- _What is expected_
Only the opening lines of the listing, through the one with "This screenshot has height=768, width=1366.", are to be retyped, each exactly as it stands.

=== Section Start ===

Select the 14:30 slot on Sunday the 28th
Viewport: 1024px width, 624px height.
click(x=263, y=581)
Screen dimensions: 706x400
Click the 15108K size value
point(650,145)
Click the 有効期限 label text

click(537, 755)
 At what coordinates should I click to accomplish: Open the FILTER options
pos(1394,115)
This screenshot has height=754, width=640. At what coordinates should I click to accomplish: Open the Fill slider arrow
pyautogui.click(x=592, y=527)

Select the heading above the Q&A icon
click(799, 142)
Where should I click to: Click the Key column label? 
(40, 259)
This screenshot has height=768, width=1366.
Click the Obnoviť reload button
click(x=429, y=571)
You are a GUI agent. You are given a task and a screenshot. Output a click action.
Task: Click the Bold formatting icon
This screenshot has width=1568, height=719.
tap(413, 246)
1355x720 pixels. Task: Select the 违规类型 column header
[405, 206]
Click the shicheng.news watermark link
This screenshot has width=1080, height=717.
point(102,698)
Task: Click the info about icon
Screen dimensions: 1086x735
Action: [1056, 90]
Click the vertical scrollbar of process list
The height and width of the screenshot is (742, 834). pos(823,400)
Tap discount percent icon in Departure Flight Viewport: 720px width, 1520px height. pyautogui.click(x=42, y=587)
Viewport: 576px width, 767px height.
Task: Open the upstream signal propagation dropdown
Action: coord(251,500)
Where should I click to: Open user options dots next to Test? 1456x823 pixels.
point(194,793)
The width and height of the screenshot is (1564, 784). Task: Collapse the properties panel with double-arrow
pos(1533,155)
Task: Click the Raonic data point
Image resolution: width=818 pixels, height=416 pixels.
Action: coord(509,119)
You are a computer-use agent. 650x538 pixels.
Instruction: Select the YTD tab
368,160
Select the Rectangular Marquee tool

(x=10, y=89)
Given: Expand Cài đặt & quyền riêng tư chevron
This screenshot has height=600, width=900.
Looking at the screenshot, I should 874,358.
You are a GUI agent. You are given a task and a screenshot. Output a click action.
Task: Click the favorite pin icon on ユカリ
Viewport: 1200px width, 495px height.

=== Section End ===

- _Result of this task_
Select the 14:30 slot on Sunday the 28th
Viewport: 1024px width, 624px height.
click(x=263, y=581)
Screen dimensions: 706x400
Click the 15108K size value
point(650,145)
Click the 有効期限 label text

click(537, 755)
 At what coordinates should I click to accomplish: Open the FILTER options
pos(1394,115)
This screenshot has height=754, width=640. At what coordinates should I click to accomplish: Open the Fill slider arrow
pyautogui.click(x=592, y=527)

Select the heading above the Q&A icon
click(799, 142)
Where should I click to: Click the Key column label? 
(40, 259)
This screenshot has height=768, width=1366.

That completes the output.